(Task requirements) Would you return, word for word, the lines of the data below from the line with "산업 (39, 2406)" through the line with "Parents (584, 1634)", and no others?

[Collected data entries]
########

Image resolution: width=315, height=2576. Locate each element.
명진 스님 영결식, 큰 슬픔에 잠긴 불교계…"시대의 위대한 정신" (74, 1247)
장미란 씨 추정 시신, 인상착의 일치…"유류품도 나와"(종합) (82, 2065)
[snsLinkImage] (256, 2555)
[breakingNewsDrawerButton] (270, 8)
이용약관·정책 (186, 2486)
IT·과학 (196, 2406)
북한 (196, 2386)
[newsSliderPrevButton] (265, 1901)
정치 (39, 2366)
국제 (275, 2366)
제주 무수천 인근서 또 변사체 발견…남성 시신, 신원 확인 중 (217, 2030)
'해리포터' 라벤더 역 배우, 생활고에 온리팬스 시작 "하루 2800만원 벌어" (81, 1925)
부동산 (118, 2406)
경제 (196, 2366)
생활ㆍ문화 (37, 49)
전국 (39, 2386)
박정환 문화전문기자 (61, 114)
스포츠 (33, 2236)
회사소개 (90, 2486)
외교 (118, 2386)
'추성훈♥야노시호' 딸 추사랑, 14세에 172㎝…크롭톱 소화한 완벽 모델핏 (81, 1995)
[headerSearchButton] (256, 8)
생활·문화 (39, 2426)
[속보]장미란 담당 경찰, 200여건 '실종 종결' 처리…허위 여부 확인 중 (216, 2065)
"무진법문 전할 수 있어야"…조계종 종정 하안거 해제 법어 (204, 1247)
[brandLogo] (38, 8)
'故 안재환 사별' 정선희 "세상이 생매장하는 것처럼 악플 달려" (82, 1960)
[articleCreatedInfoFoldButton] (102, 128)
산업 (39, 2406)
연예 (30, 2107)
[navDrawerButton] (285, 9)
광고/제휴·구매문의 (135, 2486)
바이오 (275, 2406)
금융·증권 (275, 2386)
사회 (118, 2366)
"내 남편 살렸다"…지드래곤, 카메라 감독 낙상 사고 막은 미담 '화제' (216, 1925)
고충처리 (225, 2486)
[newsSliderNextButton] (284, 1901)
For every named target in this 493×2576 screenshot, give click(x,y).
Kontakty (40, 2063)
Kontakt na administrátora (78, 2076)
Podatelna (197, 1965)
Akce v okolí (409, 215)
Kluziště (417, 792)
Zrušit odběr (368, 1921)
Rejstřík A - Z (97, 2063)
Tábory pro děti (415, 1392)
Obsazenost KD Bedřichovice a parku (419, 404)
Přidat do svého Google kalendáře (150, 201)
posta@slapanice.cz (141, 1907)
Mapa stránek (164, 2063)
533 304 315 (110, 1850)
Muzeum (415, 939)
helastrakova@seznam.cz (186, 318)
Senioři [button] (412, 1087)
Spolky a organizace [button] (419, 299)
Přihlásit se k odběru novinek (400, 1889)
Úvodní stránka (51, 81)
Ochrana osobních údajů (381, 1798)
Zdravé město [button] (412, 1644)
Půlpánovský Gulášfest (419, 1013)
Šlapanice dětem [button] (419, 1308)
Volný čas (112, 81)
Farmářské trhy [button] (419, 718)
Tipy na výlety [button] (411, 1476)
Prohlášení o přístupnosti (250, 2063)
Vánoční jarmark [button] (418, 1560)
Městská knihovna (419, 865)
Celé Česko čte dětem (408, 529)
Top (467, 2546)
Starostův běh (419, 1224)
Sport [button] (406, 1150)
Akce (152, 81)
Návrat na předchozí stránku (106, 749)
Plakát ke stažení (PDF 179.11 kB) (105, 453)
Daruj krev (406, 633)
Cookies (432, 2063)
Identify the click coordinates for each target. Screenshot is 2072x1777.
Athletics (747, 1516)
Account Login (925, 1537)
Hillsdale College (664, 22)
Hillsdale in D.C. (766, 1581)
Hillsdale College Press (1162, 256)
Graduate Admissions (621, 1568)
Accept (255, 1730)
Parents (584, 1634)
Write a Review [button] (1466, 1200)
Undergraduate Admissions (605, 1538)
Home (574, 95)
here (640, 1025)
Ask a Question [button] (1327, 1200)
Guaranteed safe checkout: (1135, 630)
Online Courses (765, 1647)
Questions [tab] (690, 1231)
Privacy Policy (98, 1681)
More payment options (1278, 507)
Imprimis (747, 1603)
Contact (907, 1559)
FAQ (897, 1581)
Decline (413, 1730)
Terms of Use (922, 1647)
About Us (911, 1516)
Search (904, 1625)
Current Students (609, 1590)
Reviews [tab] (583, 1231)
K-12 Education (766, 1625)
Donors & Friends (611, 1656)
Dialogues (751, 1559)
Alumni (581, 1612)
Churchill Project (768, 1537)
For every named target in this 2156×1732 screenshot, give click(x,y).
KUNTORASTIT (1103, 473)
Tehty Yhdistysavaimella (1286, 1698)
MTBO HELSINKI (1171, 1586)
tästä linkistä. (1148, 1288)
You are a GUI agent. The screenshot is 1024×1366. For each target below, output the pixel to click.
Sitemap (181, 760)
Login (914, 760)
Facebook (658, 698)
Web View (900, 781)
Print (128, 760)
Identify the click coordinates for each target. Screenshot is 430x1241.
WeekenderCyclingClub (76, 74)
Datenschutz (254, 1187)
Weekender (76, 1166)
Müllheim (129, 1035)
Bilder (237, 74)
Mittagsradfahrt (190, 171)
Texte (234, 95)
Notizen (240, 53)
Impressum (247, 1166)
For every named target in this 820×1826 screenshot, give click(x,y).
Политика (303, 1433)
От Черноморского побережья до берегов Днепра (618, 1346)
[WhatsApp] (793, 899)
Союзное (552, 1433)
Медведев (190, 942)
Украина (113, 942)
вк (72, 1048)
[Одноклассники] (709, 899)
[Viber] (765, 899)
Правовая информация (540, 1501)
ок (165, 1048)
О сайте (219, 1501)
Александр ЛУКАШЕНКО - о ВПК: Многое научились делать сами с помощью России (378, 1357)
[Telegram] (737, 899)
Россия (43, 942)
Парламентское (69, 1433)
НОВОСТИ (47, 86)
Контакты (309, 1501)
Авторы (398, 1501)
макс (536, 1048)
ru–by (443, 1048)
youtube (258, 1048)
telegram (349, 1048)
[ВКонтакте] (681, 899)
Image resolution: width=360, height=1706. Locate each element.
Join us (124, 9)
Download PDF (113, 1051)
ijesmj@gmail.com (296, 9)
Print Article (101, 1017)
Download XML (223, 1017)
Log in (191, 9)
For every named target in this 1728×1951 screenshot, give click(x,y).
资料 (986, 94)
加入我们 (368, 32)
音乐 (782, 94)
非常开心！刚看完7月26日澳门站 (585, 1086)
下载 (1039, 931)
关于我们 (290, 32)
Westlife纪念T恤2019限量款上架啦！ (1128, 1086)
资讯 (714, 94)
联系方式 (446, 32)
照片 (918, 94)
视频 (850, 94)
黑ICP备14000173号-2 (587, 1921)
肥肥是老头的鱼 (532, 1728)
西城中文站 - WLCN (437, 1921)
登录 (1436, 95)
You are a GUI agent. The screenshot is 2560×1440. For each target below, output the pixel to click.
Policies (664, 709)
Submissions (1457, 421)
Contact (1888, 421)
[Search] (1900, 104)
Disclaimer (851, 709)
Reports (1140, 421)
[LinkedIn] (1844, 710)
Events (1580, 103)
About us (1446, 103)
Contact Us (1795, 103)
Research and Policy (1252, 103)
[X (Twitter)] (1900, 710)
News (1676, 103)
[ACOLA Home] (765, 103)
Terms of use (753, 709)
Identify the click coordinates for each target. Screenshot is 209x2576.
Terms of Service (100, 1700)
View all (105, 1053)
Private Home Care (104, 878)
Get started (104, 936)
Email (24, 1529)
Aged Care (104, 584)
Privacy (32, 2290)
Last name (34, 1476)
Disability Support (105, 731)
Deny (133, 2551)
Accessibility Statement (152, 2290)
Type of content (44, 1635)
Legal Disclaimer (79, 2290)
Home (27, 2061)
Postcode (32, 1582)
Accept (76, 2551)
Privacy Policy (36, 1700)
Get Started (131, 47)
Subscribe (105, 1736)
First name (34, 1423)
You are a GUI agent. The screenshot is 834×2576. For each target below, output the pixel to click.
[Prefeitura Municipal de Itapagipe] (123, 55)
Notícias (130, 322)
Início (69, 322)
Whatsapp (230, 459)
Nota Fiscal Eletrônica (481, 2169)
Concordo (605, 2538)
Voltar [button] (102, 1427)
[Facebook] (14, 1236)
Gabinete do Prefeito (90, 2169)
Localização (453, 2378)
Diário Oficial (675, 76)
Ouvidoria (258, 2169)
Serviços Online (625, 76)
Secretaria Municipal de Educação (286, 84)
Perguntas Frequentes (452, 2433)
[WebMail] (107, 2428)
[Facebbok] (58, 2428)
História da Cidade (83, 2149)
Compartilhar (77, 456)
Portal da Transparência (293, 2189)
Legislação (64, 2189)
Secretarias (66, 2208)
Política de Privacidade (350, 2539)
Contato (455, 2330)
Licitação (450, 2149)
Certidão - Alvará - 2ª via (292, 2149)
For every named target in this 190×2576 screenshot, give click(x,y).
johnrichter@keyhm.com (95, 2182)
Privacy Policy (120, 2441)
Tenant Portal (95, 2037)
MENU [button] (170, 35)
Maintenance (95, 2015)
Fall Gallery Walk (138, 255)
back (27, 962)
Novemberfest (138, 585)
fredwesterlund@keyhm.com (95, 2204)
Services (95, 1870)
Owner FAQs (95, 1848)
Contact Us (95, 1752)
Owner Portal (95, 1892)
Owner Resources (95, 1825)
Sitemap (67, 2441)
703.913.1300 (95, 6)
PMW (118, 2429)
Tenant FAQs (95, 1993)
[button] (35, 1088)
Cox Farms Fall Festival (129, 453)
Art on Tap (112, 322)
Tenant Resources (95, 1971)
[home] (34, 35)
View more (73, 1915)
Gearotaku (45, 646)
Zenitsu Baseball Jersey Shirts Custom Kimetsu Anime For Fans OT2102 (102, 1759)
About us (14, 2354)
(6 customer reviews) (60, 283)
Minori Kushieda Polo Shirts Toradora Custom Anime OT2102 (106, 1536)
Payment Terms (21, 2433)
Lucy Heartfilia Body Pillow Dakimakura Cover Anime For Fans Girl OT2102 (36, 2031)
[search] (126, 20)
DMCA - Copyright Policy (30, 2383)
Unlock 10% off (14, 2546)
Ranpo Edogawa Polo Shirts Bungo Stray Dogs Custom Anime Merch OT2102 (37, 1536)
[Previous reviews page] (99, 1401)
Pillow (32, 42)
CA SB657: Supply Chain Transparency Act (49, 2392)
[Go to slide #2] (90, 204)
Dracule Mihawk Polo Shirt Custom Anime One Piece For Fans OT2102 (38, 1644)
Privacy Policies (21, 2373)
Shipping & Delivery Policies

########

(Written answer)
산업 (39, 2406)
연예 (30, 2107)
[navDrawerButton] (285, 9)
광고/제휴·구매문의 (135, 2486)
바이오 (275, 2406)
금융·증권 (275, 2386)
사회 (118, 2366)
"내 남편 살렸다"…지드래곤, 카메라 감독 낙상 사고 막은 미담 '화제' (216, 1925)
고충처리 (225, 2486)
[newsSliderNextButton] (284, 1901)
For every named target in this 493×2576 screenshot, give click(x,y).
Kontakty (40, 2063)
Kontakt na administrátora (78, 2076)
Podatelna (197, 1965)
Akce v okolí (409, 215)
Kluziště (417, 792)
Zrušit odběr (368, 1921)
Rejstřík A - Z (97, 2063)
Tábory pro děti (415, 1392)
Obsazenost KD Bedřichovice a parku (419, 404)
Přidat do svého Google kalendáře (150, 201)
posta@slapanice.cz (141, 1907)
Mapa stránek (164, 2063)
533 304 315 (110, 1850)
Muzeum (415, 939)
helastrakova@seznam.cz (186, 318)
Senioři [button] (412, 1087)
Spolky a organizace [button] (419, 299)
Přihlásit se k odběru novinek (400, 1889)
Úvodní stránka (51, 81)
Ochrana osobních údajů (381, 1798)
Zdravé město [button] (412, 1644)
Půlpánovský Gulášfest (419, 1013)
Šlapanice dětem [button] (419, 1308)
Volný čas (112, 81)
Farmářské trhy [button] (419, 718)
Tipy na výlety [button] (411, 1476)
Prohlášení o přístupnosti (250, 2063)
Vánoční jarmark [button] (418, 1560)
Městská knihovna (419, 865)
Celé Česko čte dětem (408, 529)
Top (467, 2546)
Starostův běh (419, 1224)
Sport [button] (406, 1150)
Akce (152, 81)
Návrat na předchozí stránku (106, 749)
Plakát ke stažení (PDF 179.11 kB) (105, 453)
Daruj krev (406, 633)
Cookies (432, 2063)
Identify the click coordinates for each target. Screenshot is 2072x1777.
Athletics (747, 1516)
Account Login (925, 1537)
Hillsdale College (664, 22)
Hillsdale in D.C. (766, 1581)
Hillsdale College Press (1162, 256)
Graduate Admissions (621, 1568)
Accept (255, 1730)
Parents (584, 1634)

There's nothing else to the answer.